▸ **What the task asks**: Continue the passage on the House Oversight Committee's report about pharmacy-benefit managers, starting right after its last sentence.

··· Text block ···

A recent report from the House Committee on Oversight and Accountability has revealed that pharmacy-benefit managers (PBMs) are guiding patients towards more expensive medications and restricting their options for obtaining prescriptions. This report follows a 32-month investigation and precedes a hearing featuring executives from the country’s leading PBMs.
PBMs act as intermediaries for prescription drug plans offered by health insurers, negotiating prices with pharmaceutical companies and determining patients’ out-of-pocket expenses. The nation’s three largest PBMs—Express Scripts, OptumRx (part of UnitedHealth Group), and CVS Health’s Caremark—account for about 80% of prescriptions filled in the U.S.
The committee’s findings indicate that these PBMs have developed lists of preferred drugs that prioritize higher-priced brand-name medications over more affordable alternatives. An example highlighted in the report involves communications from Cigna’s staff that discouraged the use of less expensive substitutes for Humira, a treatment for arthritis and other autoimmune conditions, which costs around $90,000 annually. In contrast, at least one biosimilar version of the drug is available for half that price.

··· Given information ···

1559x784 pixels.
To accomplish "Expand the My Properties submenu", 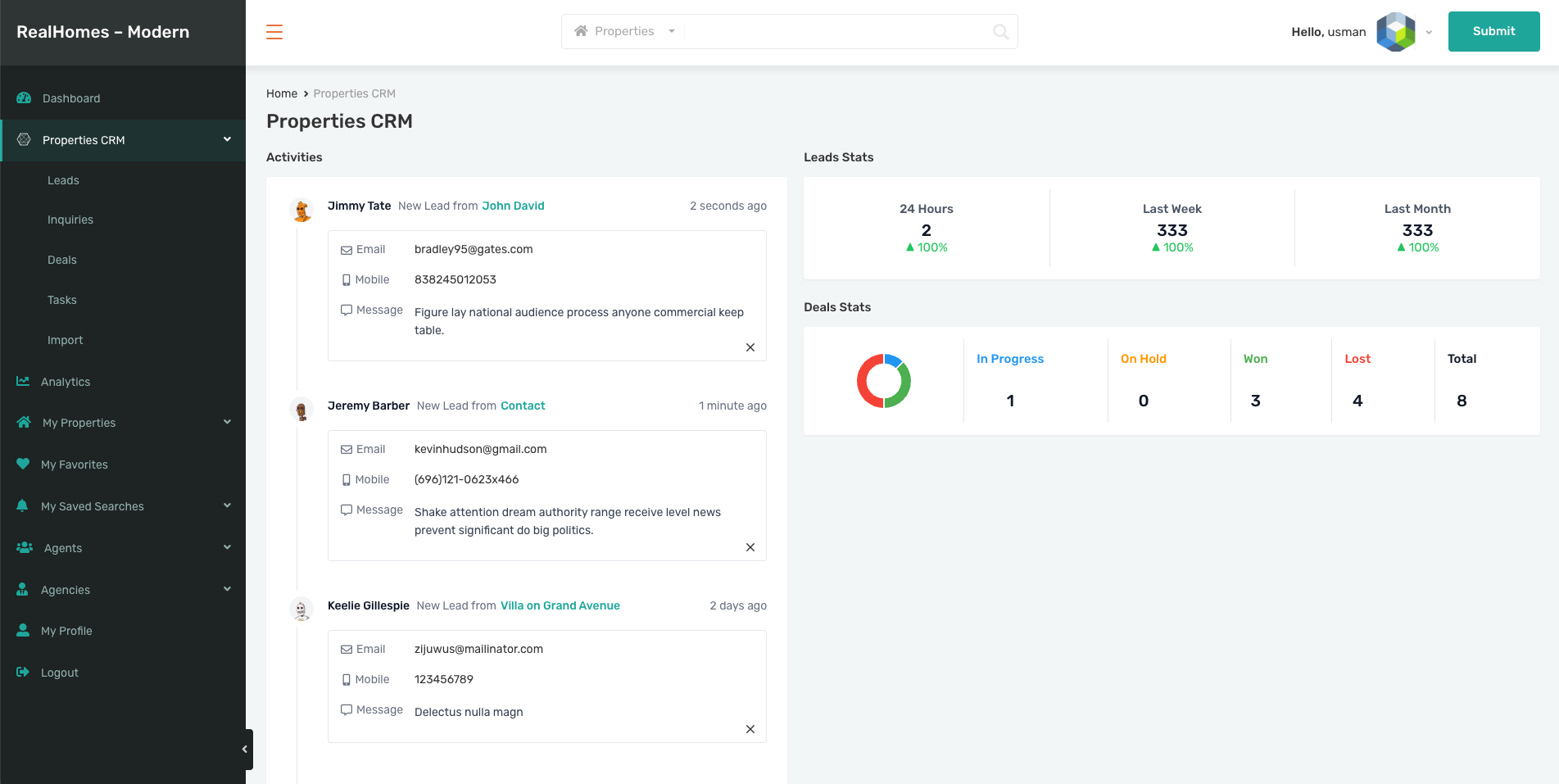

···

▸ **Answer to this task**:
Additionally, the committee noted that Express Scripts informed patients they would incur higher costs by filling a prescription at local pharmacies compared to obtaining a three-month supply from its affiliated mail-order service. This practice has restricted patients’ choice of pharmacies.
This month, the U.S. Federal Trade Commission (FTC) also released a report, indicating that increasing consolidation has allowed the six largest PBMs to control nearly 95% of all prescriptions in the United States. The FTC expressed concerns over the significant influence these PBMs wield over Americans’ access to affordable medications, highlighting that their practices may create conflicts of interest that negatively impact independent pharmacies and elevate prescription drug prices.
FTC Chair Lina M. Khan emphasized that the findings suggest these intermediaries are effectively “overcharging patients for cancer drugs,” generating additional revenue exceeding $1 billion in the process.